***** Texte source *****

Jadis, et il n’y a pas si longtemps, pour fabriquer de l’énergie, on brûlait du charbon dans des centrales thermiques. Mais, réchauffement climatique oblige, on se mit à comprendre que brûler cette énergie fossile dégageait des émissions colossales de CO2 dans l’atmosphère. En Europe notamment, sous l’impulsion de la Commission européenne, l’idée de remplacer le charbon par la biomasse pour servir de combustible dans les centrales thermiques se mit à progresser à pas de géants. Certains mêmes, y compris notre Nicolas Hulot national, y voyaient une solution idéale au défi climatique.
 
Aussitôt pensé, aussitôt fait, l’Europe entreprit les grands travaux : la transformation de ses centrales thermiques au charbon en centrales à biomasse. Ces dernières produisent à l’heure actuelle 60 % de la consommation d’énergie en Europe. Avec une accélération ces dernières années puisque la consommation européenne en bioénergie a augmenté de plus de 69 % entre 2005 et 2016. Une tendance qui, selon l’Union européenne, devrait se poursuivre dans les décennies à venir. De la sorte, l’Europe pourrait ainsi respecter les engagements de l’Accord de Paris de réduire ses émissions carbone de 40 % d’ici 2030.

*****

* [Consigne A]
D'après le passage sur la biomasse, de combien la consommation européenne en bioénergie a-t-elle augmenté entre 2005 et 2016 ?
* [Consigne B]
Prolongez le passage sur la biomasse en rédigeant sa suite.

***** Extraits de données *****

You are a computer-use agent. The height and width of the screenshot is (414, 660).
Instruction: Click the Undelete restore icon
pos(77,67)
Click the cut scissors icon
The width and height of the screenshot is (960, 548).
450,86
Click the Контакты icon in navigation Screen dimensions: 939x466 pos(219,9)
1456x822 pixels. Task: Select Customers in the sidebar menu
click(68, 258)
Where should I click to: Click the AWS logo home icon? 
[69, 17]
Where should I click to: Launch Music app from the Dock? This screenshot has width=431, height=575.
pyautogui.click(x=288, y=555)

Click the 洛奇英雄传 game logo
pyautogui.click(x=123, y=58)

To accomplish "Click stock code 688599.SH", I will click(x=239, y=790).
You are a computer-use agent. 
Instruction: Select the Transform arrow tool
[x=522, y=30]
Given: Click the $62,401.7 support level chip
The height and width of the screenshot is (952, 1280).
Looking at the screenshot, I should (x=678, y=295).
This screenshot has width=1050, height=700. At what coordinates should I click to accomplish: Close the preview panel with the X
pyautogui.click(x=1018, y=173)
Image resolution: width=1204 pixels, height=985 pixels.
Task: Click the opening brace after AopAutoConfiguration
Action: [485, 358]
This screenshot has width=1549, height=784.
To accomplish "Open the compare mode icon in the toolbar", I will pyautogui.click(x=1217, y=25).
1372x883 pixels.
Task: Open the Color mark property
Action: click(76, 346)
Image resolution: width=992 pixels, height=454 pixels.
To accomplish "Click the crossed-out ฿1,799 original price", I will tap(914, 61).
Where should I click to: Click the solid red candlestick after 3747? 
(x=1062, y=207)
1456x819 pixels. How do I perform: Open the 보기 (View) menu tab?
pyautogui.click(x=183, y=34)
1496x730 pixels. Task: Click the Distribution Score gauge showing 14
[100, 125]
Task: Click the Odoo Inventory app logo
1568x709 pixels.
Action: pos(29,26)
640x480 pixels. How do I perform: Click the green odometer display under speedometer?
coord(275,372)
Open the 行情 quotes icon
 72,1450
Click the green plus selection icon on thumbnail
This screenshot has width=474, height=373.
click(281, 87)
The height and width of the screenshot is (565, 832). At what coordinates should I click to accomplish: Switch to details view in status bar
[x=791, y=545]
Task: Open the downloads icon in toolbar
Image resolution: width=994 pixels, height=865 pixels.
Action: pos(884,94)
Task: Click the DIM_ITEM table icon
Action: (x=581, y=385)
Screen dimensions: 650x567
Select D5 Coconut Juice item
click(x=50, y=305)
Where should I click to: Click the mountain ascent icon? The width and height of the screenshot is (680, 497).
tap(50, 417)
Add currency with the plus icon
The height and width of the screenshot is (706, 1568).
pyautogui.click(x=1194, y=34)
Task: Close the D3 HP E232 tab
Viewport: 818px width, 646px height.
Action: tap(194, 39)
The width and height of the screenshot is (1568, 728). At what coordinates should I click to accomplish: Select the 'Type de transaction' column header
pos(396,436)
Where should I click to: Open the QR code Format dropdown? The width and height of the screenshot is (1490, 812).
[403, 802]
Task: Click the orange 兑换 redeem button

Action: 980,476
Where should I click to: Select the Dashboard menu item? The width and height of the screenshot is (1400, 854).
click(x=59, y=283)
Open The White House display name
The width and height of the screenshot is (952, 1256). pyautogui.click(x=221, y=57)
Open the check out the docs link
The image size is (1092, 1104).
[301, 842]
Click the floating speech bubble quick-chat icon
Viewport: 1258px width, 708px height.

*****

* [Réponse rédigée A]
Elle a augmenté de plus de 69 %.

* [Réponse rédigée B]
 

Empreinte carbone neutre ? Pas si sûr

Car la biomasse aurait une empreinte carbone neutre. C’est en tout cas ce que pensait l’Union européenne sur la foi de ses experts. Il faut rappeler que la biomasse est la forme d’énergie la plus ancienne depuis que l’homme a inventé le feu. Elle consiste à fabriquer de l’énergie et en particulier de l’électricité en brûlant toutes sortes de végétaux : bois, déchets agricoles, déchets organiques etc. Parmi ces matières, le bois est prépondérant.
 
L’Europe est à cet égard le plus grand consommateur de bois à des fins énergétiques. Du bois brûlé dans des centrales, sous forme de plaquettes ou de pellets. Mais, on a beau présenter la question sous toutes ses formes, il n’en demeure pas moins que le bois vient des arbres qui forment les forêts.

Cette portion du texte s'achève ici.